I like to tinker with tomatoes and putter with potatoes. This year, I have several what-if projects going with these two old standbys.
One tomato experiment is supposed to mimic drip irrigation while providing continuous nutrition. I took two 5-gallon buckets and put holes in the bottoms and sides by driving a nail through the plastic with a hammer. Then I filled them half-full with compost, buried them partway in the ground and planted tomatoes around them.
The idea is that you fill the buckets with water every few days, and it seeps through the compost and out the holes, enriching the soil and keeping it moist. But I made bigger holes than I planned, and probably made too many. The water is draining out of the buckets in hours, not days. Next year I’ll make the holes with a drill and make fewer of them.
Epsom salt is often used to bathe tired feet and relieve constipation. I want to see if it helps tomatoes. I put a tablespoon of it at the bottom of each hole before adding dirt and compost and then planting tomato seedlings. Epsom salt is magnesium sulfate, and I’ve read that tomatoes often don’t get enough magnesium. For a test, I have four Bobcat tomatoes, half of which got the magnesium boost and half of which didn’t. I may also mix a tablespoon in a gallon of water and spray the foliage.
This is my second summer using red plastic mulch. This technique is supposed to increase tomato yield; certain colors of plastic work best for certain crops, and tomatoes prefer red. I put the red plastic on two tomato beds and one of eggplants. One problem is that rain doesn’t easily reach the plant’s roots, so it’s important to keep the tomatoes wateredj. Another is that the plastic disintegrates after a few years and it may be a pain to pluck pieces of it out of the garden.

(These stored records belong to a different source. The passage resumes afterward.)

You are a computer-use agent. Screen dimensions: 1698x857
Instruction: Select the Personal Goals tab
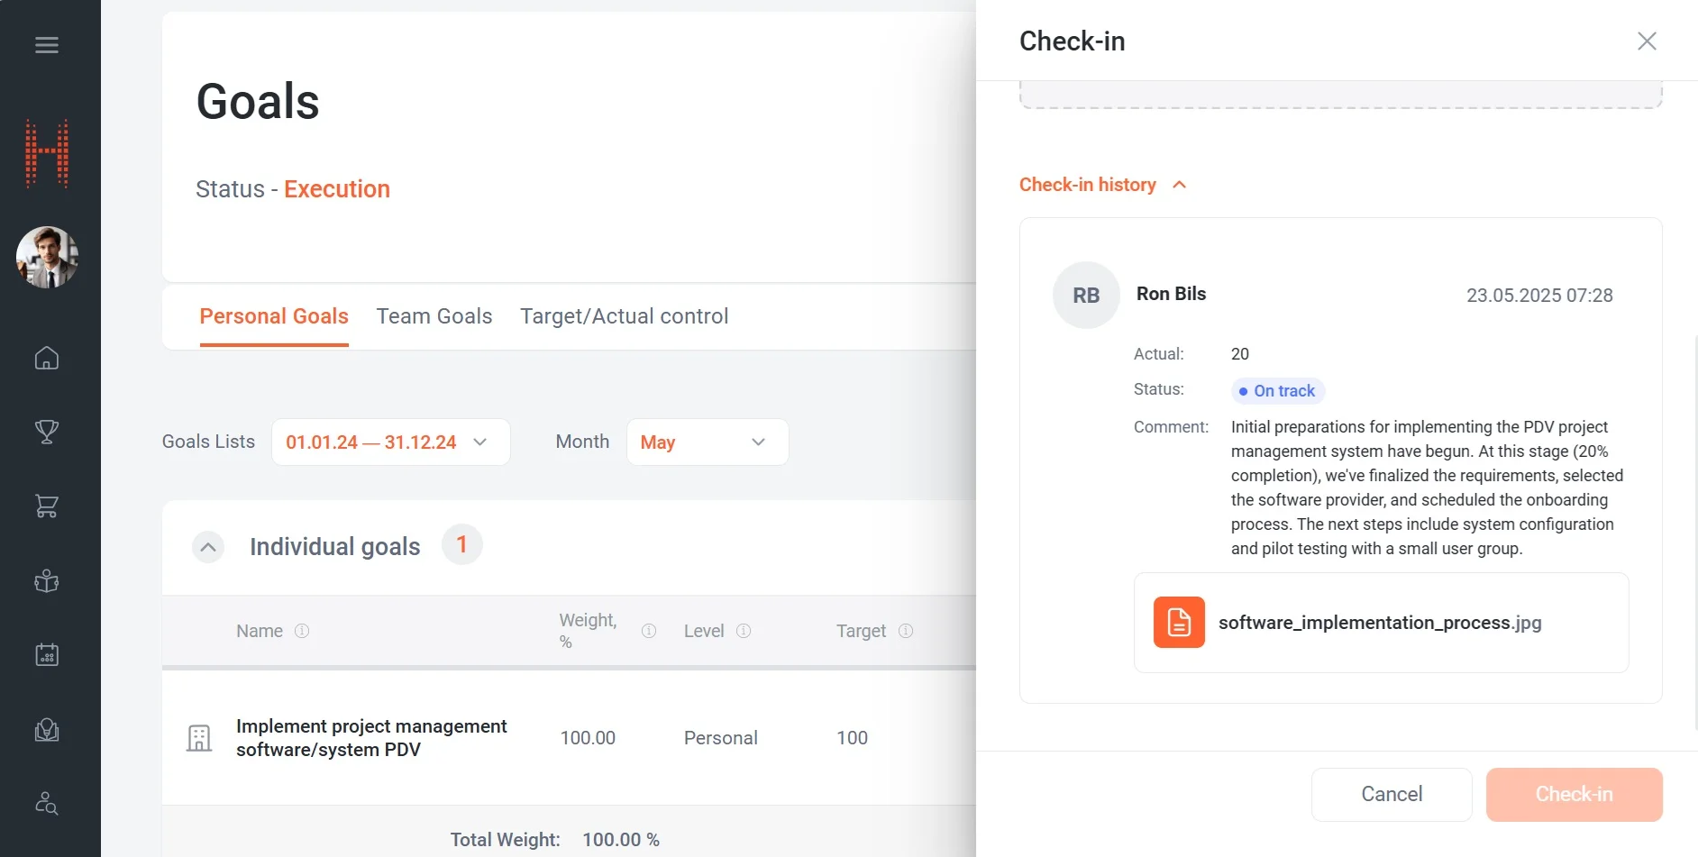(x=274, y=316)
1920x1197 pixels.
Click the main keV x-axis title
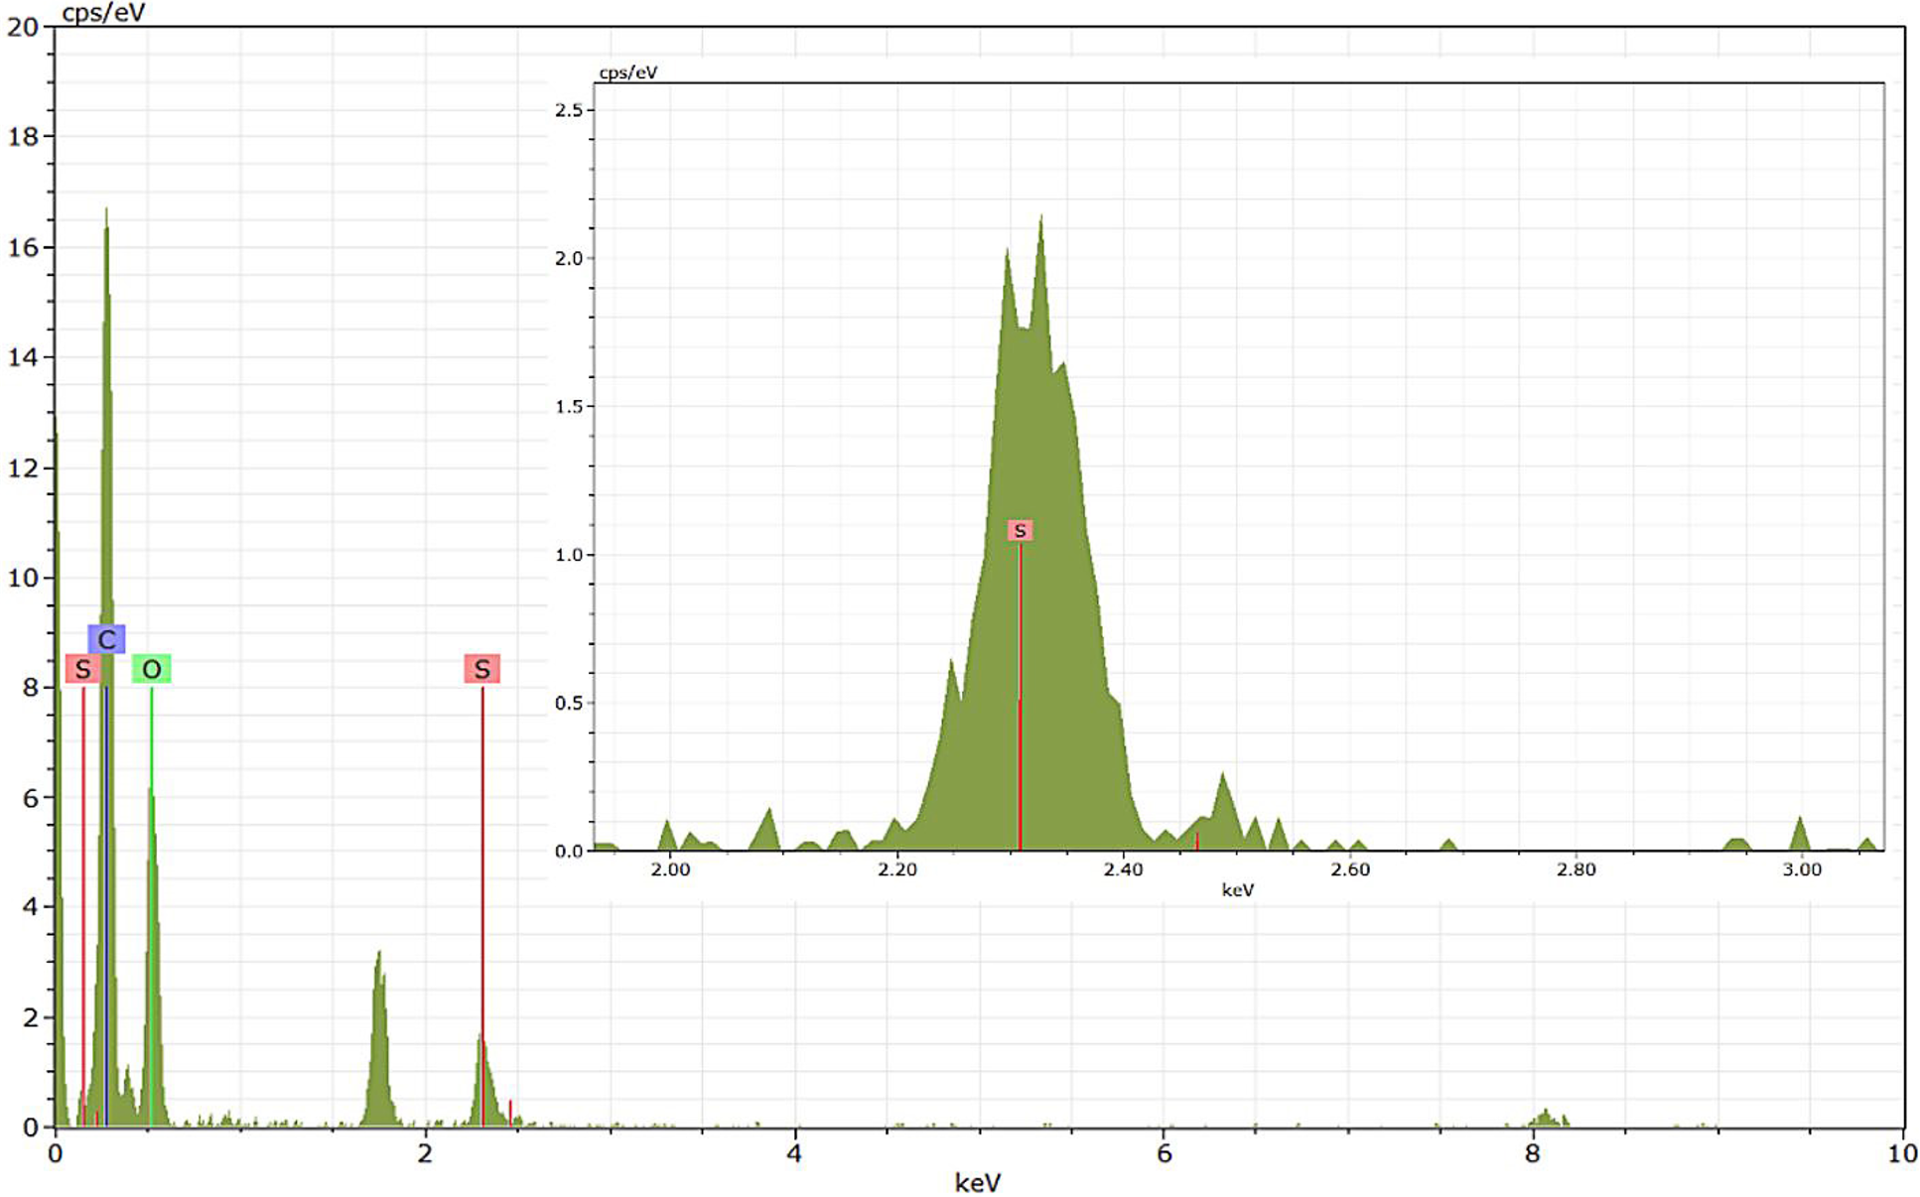coord(977,1182)
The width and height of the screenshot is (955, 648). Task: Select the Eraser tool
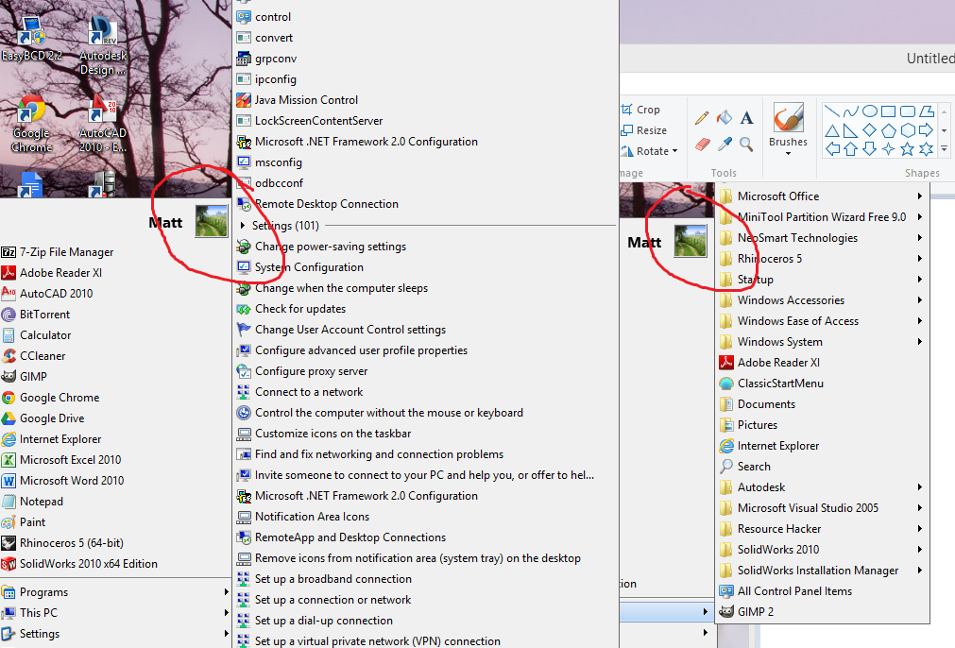(701, 145)
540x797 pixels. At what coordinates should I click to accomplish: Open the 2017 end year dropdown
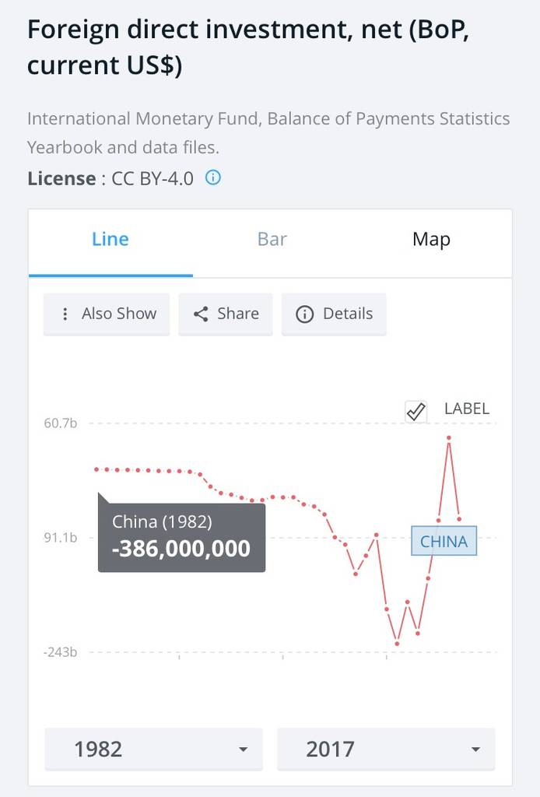(x=386, y=749)
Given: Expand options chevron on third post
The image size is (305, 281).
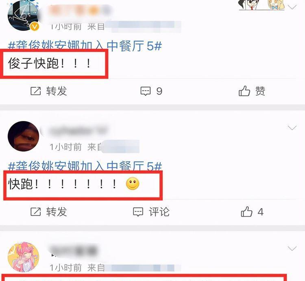Looking at the screenshot, I should click(292, 249).
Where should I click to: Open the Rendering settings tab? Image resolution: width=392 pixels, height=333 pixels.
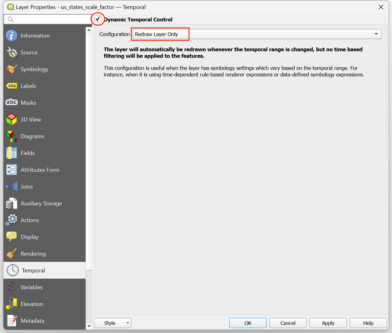33,254
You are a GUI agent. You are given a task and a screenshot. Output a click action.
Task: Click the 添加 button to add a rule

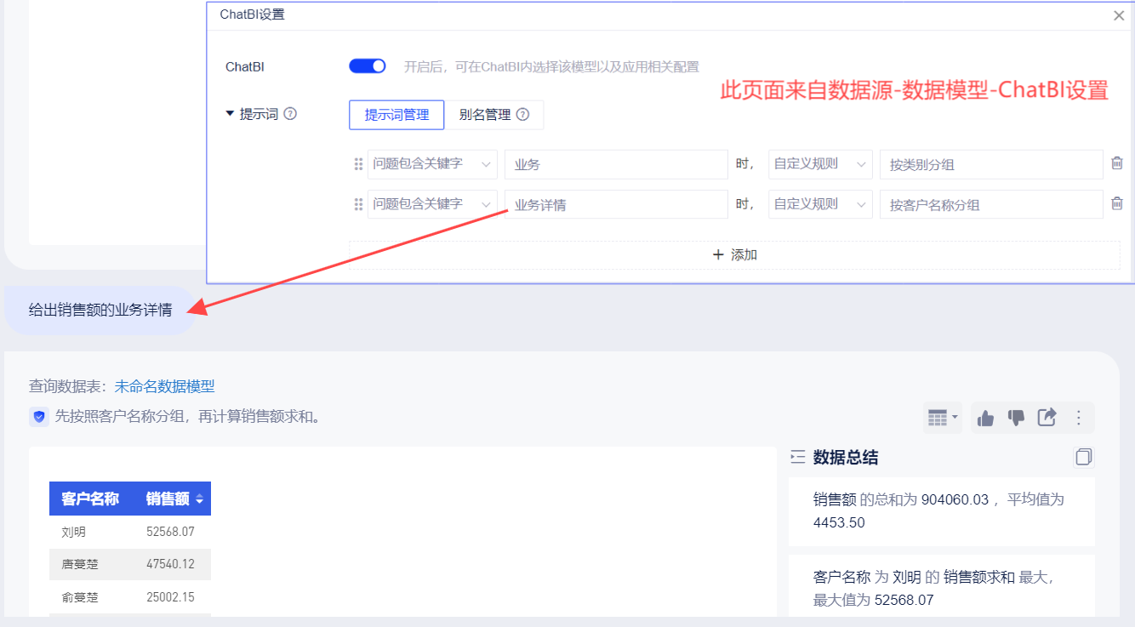click(x=734, y=254)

We grew more Honeydrop cherry tomato seedlings than we have room for, and even after giving many away, we still had some left. So I took a bucket with holes in the bottom, filled it up with dirt and compost, and planted a mobile tomato, as shown in photo. I’ve never done container tomatoes before; we’ll see how this works!
All of this experimentation will be for naught if the dreaded late blight hits as hard as in the past two years. I started spraying a copper solution on my tomatoes in early July last year, and still got the blight. Some farms got wiped out. My local garden store was selling some resistant varieties this year, but I’m betting that this year weather conditions won’t favor the blight.
We received over 100 seed potatoes this year as a gift and have had to get creative with them. In addition to our potato high-rises, we have taken four cardboard boxes and filled them partway up with dirt and compost, then planted two seed potatoes per box. We took a metal tub, drilled holes in the bottom, and planted potatoes there. We created a 5×2-foot potato crib beside our fenced garden and planted about 25 potatoes near the beans, a plant that likes to be near potatoes.
We are hoping to get deluged with potatoes this fall, but first we have to watch out for the nasty Colorado potato beetle. In a few weeks, we’ll start looking for its orange eggs on the underside of the leaves.
Gardening is an ongoing learning experience!